> [WHAT YOU SHOULD DO] Can you write the next part of the post below about the world population topping 7 billion, starting right after its last sentence?

> [EXCERPT TO READ]

--------------------------------------------------

Party!

October 28, 2011

One real scary moment for Halloween is the overcrowding mob on hand for the party — the UN claims the population of the earth will top 7 billion on Monday, embellishing a smorgasbord of dangerous problems already facing a beleaguered planet.
Despite a prognosis to the contrary:

Max Singer, founder of the Hudson Institute, warned in 1999 that the world would soon be downsizing.
“Fifty years from now,” he predicted, “the world’s population will be declining, with no end in sight.”

Throw that one on the dustbin floor of  history.

(Illustration found here).

A population bomb is one with a long, long fuse (a baby born every 2.6 seconds) — the situation is not directly in your face like climate change or peak oil, both being garnished by way-too-many-folks, and this can of worms will become like the thief in the night, quiet, stealthy and dangerous.

--------------------------------------------------

> [GIVEN DATA]
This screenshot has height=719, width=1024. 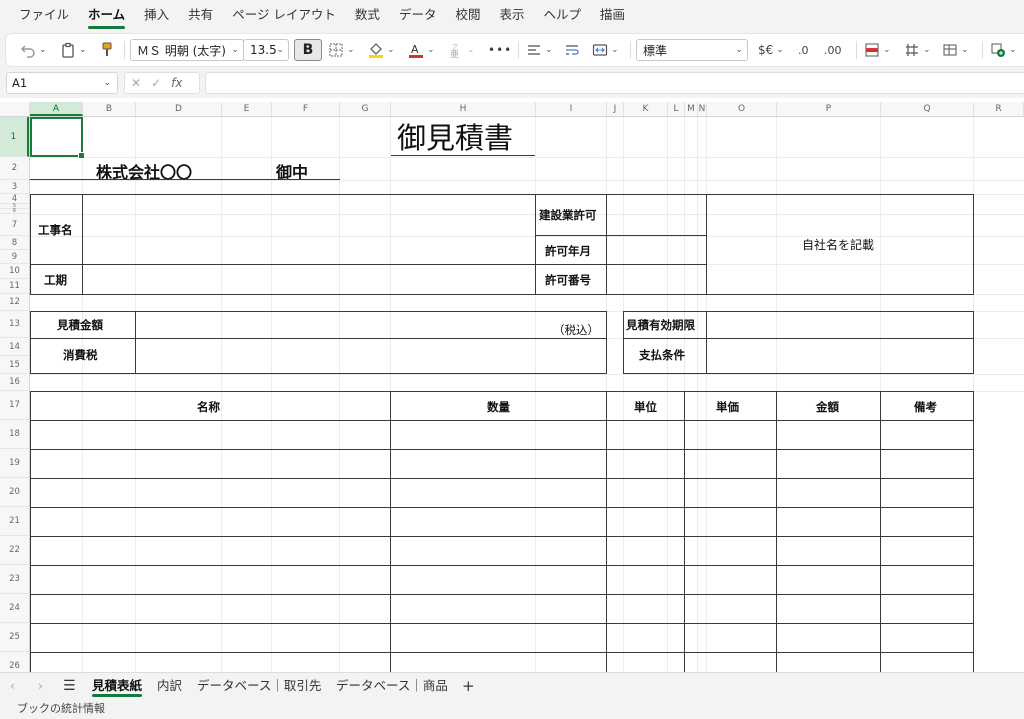 What do you see at coordinates (468, 16) in the screenshot?
I see `tab-review: 校閲` at bounding box center [468, 16].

--------------------------------------------------

> [RESULT OF THIS TASK]
Just as the news cycle cranks out all kinds of bullshit, the world is dying even as life comes alive, creating a most-strange take on the future.

In the next few years, some striking changes will be taking place — some you’ll be able to witness first hand, others will just be just things you need, but can’t get.
Earlier this month, Columbia University’s Earth Institute held a conference to explore and discuss the impacts of this human population explosion, and came away with at least five big examples of some real bad shit — shifting population, urbanization, water wars, energy, and, wait for it, mass extinctions.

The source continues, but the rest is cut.